Asymptotes for a function $$f(x)=\frac{x^2-2ax}{x-a}$$ where $a$ is positive.
The question asks to give equations for the 2 asymptotes. The first is obvious: $x=a$. The other asymptote is $y=x-a$ but I am unsure how to derive this.
 A: Remember that an oblique asymptote is defined by


*

*$y=mx+n$ with $m,n\in \mathbb{R}$.


with
$$m=\lim_{x\rightarrow \infty}\frac{f(x)}{x}$$
and
$$n=\lim_{x\rightarrow \infty} (f(x)-mx)$$
when both limit exist (at $+\infty$ and/or $-\infty$).

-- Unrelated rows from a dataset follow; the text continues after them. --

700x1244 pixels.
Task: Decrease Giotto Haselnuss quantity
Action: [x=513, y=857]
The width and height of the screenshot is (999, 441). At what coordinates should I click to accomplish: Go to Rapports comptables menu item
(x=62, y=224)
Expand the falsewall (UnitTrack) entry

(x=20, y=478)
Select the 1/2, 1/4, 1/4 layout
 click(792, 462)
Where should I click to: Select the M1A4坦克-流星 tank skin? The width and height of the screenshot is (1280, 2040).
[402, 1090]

In your case it is easy verify that
$$m=\lim_{x\rightarrow \infty}\frac{f(x)}{x}=\lim_{x\rightarrow \infty} \frac{x^2 - 2ax}{x^2 - ax}=1$$
$$n=\lim_{x\rightarrow \infty} (f(x)-mx)=\lim_{x\rightarrow \infty}  \frac{x^2 - 2ax}{x - a}-x=\lim_{x\rightarrow \infty}  \frac{x^2 - 2ax-x^2+ax}{x - a}=-a$$
A: Rewrite the function:
$$f(x)=\frac{x^2-2ax}{x-a}=\frac{x^2-2ax+a^2-a^2}{x-a}=\frac{(x-a)^2-a^2}{x-a}=x-a-\frac{a^2}{x-a}$$
Now both the stated asymptotes are obvious: a vertical one ($x=a$) and an oblique one ($y=x-a$).
A: Option 1; performing (polynomial) long division, you get:
$$\frac{x^2 - 2ax}{x - a} = \color{blue}{x-a}-\color{red}{\frac{a^2}{x-a}}$$
with the asymptote in blue and the remainder, which goes to $0$ for $x\to \pm\infty$, in red.

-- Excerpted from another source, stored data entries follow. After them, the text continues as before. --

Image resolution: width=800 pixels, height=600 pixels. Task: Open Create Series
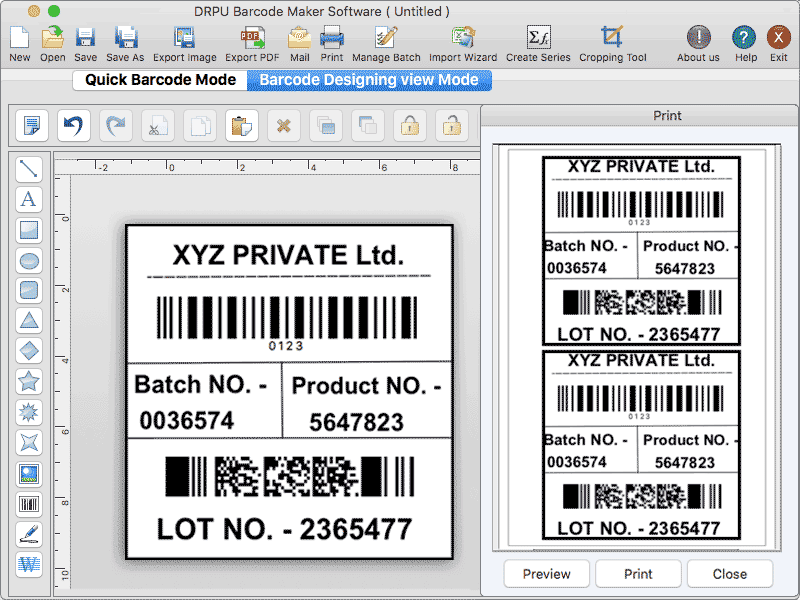(538, 42)
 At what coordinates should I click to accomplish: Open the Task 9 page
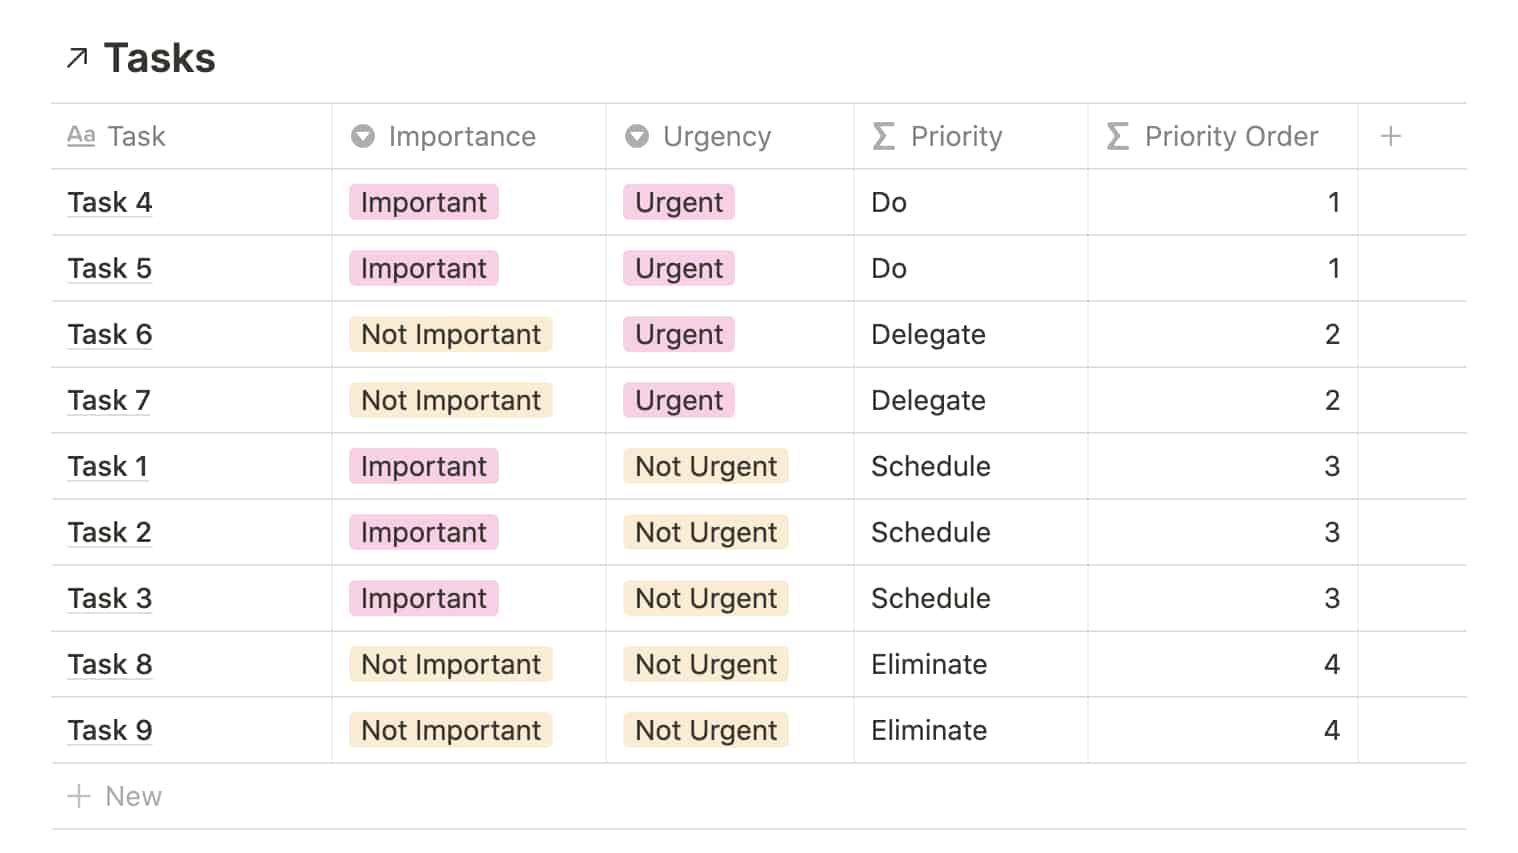(110, 730)
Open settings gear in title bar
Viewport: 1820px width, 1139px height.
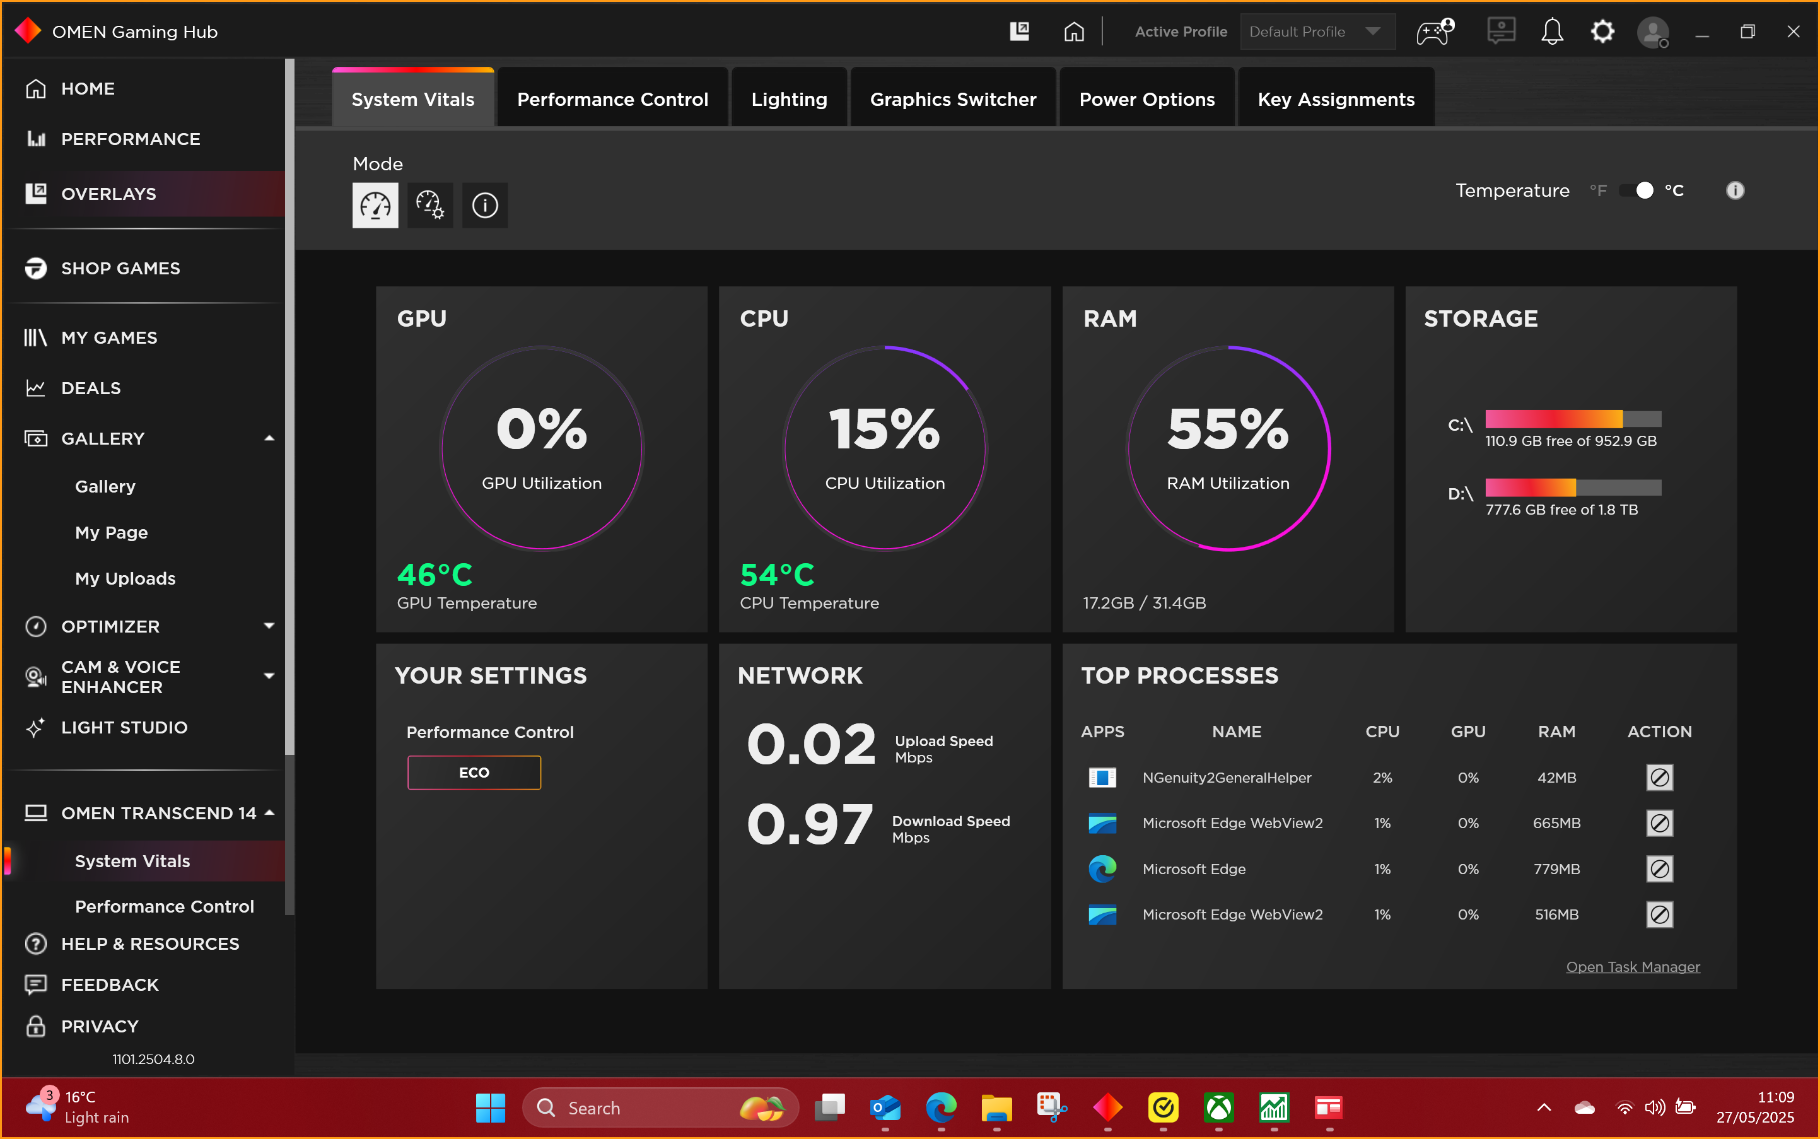coord(1602,32)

Option 2; use limits to find the equation of the oblique asymptote $y=\color{blue}{m}x+\color{red}{q}$, with:
$$\color{blue}{m} = \lim_{x \to \pm \infty}\frac{f(x)}{x}  \quad \mbox{and} \quad \color{red}{q} = \lim_{x \to \pm \infty}\bigl( f(x)-\color{blue}{m}x\bigr)$$
provided that both limits exist (which is the case here: $1$ and $-a$ respectively).
A: use that $f(x)$ can be written as $$f(x)=x-a-\frac{a^2}{x-a}$$